### [Exercise task]
Return the lines from the one containing "You are a computer-use" to the one containing "pyautogui.click(x=15, y=43)", both included, without altering any wording. Leave the pictures out of your answer.

### [Rows]
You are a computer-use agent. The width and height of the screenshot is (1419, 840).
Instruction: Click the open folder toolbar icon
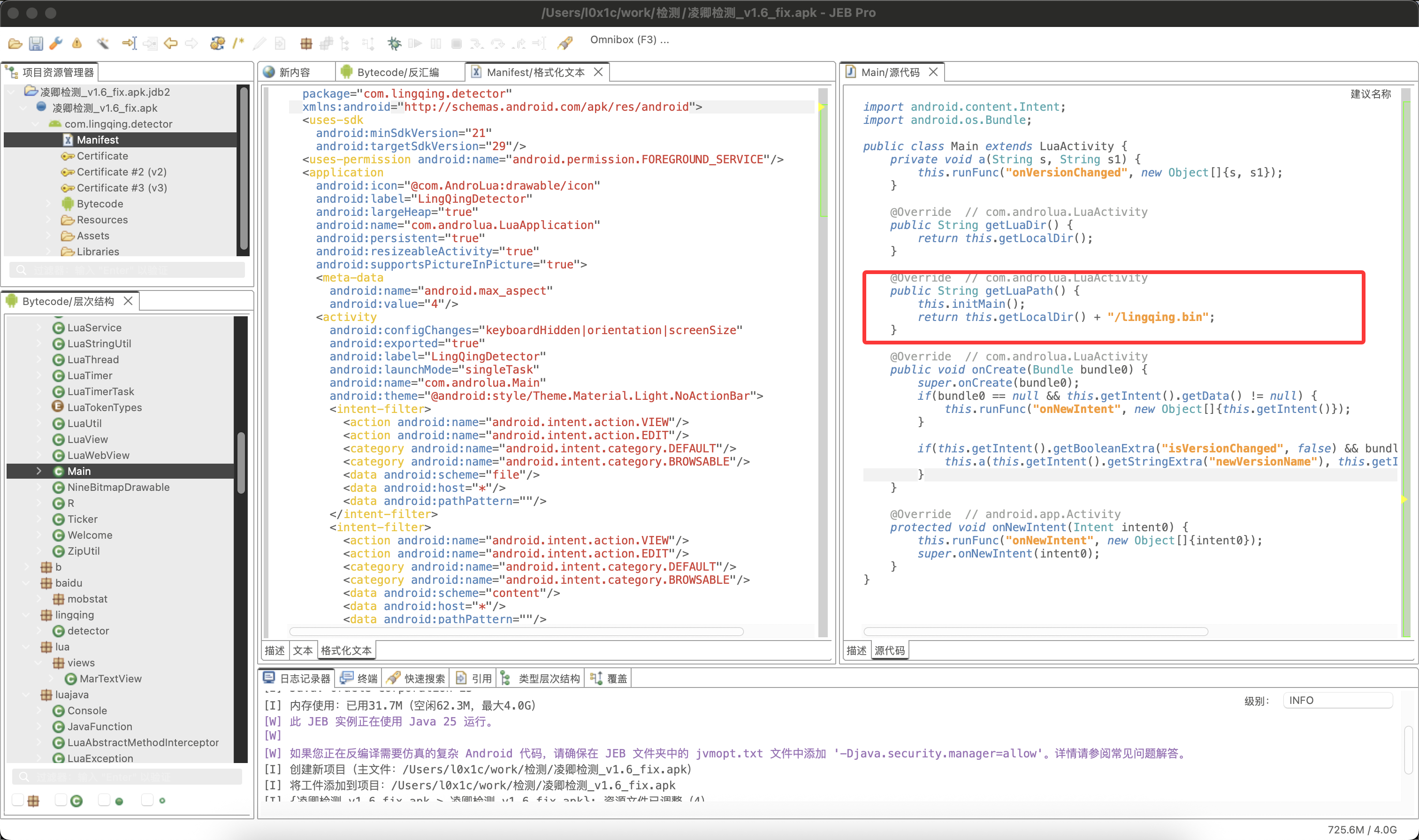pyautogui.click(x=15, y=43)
...
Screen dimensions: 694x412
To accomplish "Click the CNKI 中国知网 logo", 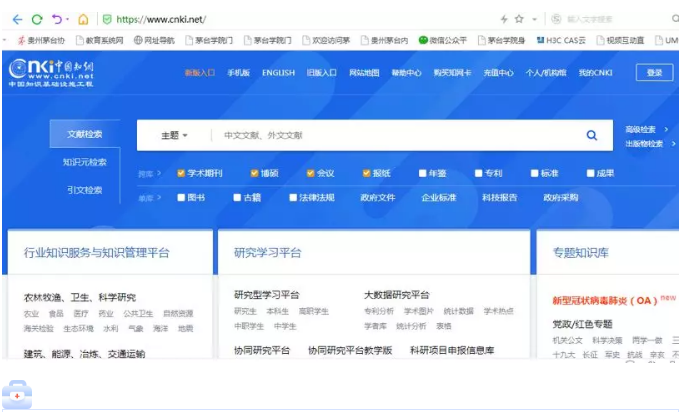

### [Task response]
You are a computer-use agent. The width and height of the screenshot is (1419, 840).
Instruction: Click the open folder toolbar icon
pyautogui.click(x=15, y=43)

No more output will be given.